É uma aposta, pretendemos seguir nessa senda futuramente, hoje, não posso lhes dar garantias.

Preciso, antes, me tornar canoeiro, especialmente, com mais tempo de navegação no grande rio da vida. Se vamos escrever esse novo trabalho, com esse tema enquanto objeto do des-cobrir, não sei, mas, é o que desejamos.

Gostaríamos de navegar para o encerramento do presente capítulo nas palavras Richard Hycner, que costurou a proposta dialógica de Buber em uma abordagem dialógica:

[...] em uma psicoterapia de abordagem dialógica, o terapeuta caminha sempre por uma “vereda estreita”. Buber usou essa expressão para descrever sua filosofia de responder a um momento único, em vez de adotar um sistema filosófico que fornecesse respostas abstratas sem relação com a realidade única presente. Isso também aplica-se ao trabalho do psicoterapeuta. O terapeuta não “[...] descansa no planalto amplo de um sistema que inclui uma série de pressupostos acerca do absoluto, mas caminha sobre uma vereda estreita e pedregosa que permeia os abismos, onde não há segurança do conhecimento expresso, mas a certeza do

encontro que se mantém não revelado” [grifos do autor] (BUBER8, 1965, p. 184).

Isso não significa que o terapeuta esqueça completamente todo o conhecimento adquirido no treinamento, mas trata-se de um conhecimento temperado pela percepção da pessoa como um todo e do que essa pessoa única precisa em determinado momento. Durante toda a terapia, há uma dialética entre enfatizar a objetividade e a subjetividade. Mesmo aqui, ela se desenrola no “entre”. (HYCNER, 1995, p. 56).

Fluímos até aqui.

Passamos pelos igarapés, que nos mostraram as bases teóricas e filosóficas do conceito processual de pessoa.

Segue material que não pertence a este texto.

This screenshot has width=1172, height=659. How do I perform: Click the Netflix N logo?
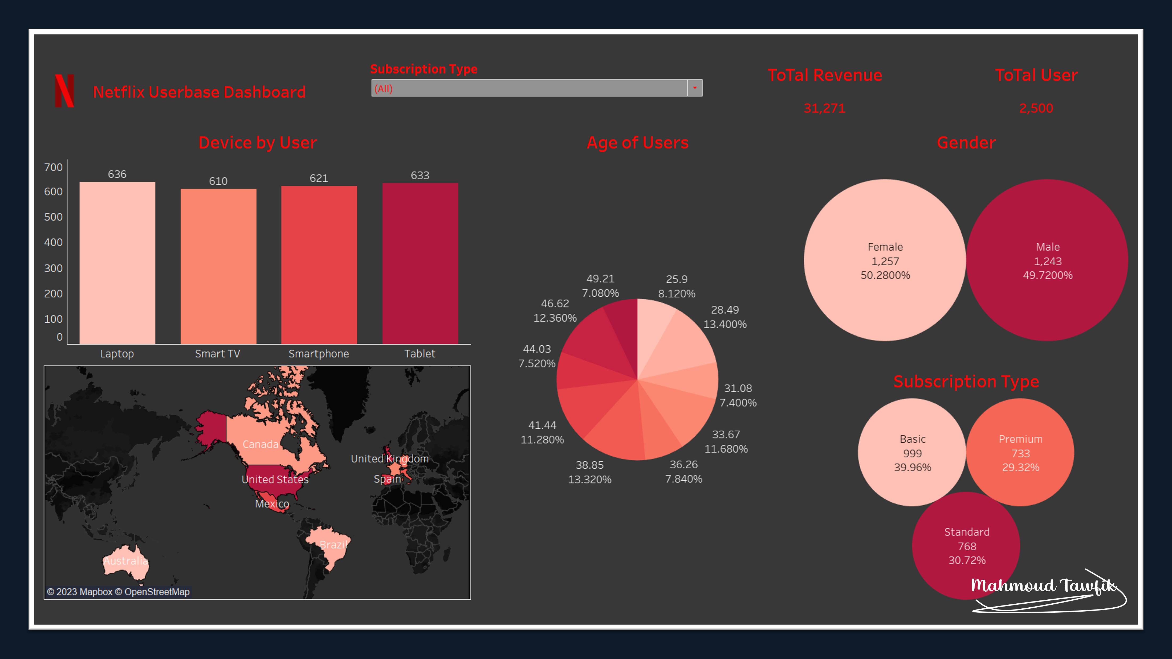point(64,91)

Nos propomos a escrever sobre o quanto o estagiário tem seu olhar lapidado quando em contato com esse conceito processual de pessoa da Gestalt-terapia. Chegamos a um encontro de rios, o conteúdo teórico-formal-in-formativo e o espaço formativo da supervisão. Nos permitimos escrever sobre a importância da supervisão e suas consequências. Para além, nos arriscamos, por fim, a propor de forma curiosa (no sentido de desejarmos nadar nessas águas futuramente quando tivermos mais experiência), que o que

36 sustenta o ethos produzido pela Abordagem Gestáltica é a filosofia dialógica de Martin Buber, se vista enquanto proposta fundamentalmente ética e o espaço da supervisão seria o lócus onde o aprendiz transmuta tudo que vivencia no período de estágio.

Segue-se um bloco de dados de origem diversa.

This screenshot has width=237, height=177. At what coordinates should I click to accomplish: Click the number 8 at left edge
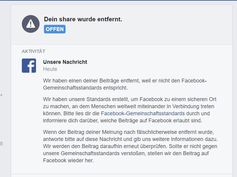click(x=1, y=144)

No quinto capítulo pretendemos dividir com a leitora e o leitor nossa experiência de estágio, traremos a versão de sentido inventada por Mauro Amatuzzi enquanto potente ferramenta de trabalho e a tentativa de costurar o pouco que já foi escrito até aqui.

Todo rio tem sua foz.

Nesse sentido, o psicólogo é a foz desses muitos rios que citamos.

No entanto, concordamos com Guimarães Rosa (1994, p. 620): “o rio não quer ir a nenhuma parte, ele quer é chegar a ser mais grosso, mais fundo.”, pois, nós, enquanto psicólogos, somos na verdade um devir-foz.

O processo de formação nunca termina.

XI

Vê formaram-se sobre todas as águas Todas as nuvens.

Os ventos virão de todos os nortes. Os dilúvios cairão sobre os mundos. Tu não morrerás.

Não há nuvens que te escureçam. Não há ventos que te desfaçam. Não há águas que te afoguem. Tu és a própria nuvem. O próprio vento.

A própria chuva sem fim... (MEIRELLES, 2003, p. 31).

Figura 3 - Imagem de satélite do Delta do Amazonas, sua foz no oceano Atlântico. Fonte: NASA, 1990.